- **SUPPLIED RECORDS**:
----

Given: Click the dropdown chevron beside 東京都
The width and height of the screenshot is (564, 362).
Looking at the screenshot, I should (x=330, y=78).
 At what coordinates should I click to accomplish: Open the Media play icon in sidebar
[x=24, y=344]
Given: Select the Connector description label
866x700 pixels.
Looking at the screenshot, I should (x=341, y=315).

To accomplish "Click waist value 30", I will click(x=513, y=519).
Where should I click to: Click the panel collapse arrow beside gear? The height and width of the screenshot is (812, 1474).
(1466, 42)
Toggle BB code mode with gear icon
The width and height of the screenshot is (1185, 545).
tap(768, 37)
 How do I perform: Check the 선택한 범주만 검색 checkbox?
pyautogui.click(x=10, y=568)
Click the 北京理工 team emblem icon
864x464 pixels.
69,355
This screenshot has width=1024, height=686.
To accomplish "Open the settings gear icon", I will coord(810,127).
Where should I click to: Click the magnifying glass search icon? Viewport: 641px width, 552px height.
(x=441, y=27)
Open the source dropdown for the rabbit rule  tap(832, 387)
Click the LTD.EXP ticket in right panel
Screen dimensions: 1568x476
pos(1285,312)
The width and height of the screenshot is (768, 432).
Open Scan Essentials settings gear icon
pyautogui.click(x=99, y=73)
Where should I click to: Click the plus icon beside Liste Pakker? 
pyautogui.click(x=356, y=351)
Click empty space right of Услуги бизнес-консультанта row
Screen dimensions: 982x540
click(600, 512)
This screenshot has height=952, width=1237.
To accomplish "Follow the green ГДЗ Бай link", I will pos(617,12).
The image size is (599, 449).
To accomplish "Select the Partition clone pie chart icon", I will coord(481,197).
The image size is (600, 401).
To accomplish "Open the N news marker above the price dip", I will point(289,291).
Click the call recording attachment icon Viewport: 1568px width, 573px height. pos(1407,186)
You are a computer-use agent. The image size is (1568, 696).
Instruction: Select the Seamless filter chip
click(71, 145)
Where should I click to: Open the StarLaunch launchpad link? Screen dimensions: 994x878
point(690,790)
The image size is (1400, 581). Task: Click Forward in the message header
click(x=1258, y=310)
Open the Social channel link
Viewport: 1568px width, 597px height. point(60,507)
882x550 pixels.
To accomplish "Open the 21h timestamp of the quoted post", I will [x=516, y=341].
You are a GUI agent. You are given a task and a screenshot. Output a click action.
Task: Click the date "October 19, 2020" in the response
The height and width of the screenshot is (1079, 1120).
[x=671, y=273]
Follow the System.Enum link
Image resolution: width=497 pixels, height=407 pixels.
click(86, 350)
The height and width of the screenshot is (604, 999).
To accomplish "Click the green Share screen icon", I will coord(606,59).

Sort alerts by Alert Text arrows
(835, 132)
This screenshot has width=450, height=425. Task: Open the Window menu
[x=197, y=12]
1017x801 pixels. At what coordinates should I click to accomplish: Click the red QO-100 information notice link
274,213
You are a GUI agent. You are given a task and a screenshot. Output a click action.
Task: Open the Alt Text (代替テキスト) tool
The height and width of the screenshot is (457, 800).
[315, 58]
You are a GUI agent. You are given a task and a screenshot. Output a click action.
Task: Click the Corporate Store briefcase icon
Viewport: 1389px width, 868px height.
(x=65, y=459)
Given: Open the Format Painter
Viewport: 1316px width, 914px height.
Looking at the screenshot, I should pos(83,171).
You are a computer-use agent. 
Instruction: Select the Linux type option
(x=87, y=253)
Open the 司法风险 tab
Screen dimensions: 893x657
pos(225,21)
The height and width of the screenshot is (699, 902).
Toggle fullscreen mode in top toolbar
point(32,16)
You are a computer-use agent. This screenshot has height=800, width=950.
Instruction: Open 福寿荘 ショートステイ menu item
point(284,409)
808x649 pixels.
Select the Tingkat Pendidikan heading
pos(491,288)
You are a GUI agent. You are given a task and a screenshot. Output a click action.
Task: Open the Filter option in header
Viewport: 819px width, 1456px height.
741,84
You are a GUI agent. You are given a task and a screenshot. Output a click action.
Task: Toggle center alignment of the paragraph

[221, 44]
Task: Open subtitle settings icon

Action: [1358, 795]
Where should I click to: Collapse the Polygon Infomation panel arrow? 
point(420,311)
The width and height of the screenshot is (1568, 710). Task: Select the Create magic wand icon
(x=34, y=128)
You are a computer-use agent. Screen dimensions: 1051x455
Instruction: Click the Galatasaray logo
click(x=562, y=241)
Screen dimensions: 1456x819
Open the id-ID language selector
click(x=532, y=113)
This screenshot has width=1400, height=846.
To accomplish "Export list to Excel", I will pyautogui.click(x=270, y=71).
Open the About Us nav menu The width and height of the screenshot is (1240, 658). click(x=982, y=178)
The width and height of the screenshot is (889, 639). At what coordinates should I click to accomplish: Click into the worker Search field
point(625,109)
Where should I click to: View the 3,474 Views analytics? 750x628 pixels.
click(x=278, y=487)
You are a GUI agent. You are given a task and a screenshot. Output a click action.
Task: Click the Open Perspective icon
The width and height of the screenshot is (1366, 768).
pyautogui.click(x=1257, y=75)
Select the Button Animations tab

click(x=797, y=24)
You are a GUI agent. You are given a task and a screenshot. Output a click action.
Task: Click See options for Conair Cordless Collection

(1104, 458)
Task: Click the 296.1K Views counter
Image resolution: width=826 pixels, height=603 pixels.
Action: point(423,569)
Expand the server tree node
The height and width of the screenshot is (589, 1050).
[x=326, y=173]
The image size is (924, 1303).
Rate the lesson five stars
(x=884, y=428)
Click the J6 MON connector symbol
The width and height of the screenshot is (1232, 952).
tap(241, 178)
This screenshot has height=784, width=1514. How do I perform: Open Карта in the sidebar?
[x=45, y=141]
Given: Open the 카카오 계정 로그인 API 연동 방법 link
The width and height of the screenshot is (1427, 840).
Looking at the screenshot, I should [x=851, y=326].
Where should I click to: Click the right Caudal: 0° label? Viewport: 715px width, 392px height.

----

- **WHAT IS NEEDED**: Reproduce each line of the records in which "green" appears.

- **YOUR SOLUTION**:
To accomplish "Follow the green ГДЗ Бай link", I will pos(617,12).
To accomplish "Click the green Share screen icon", I will coord(606,59).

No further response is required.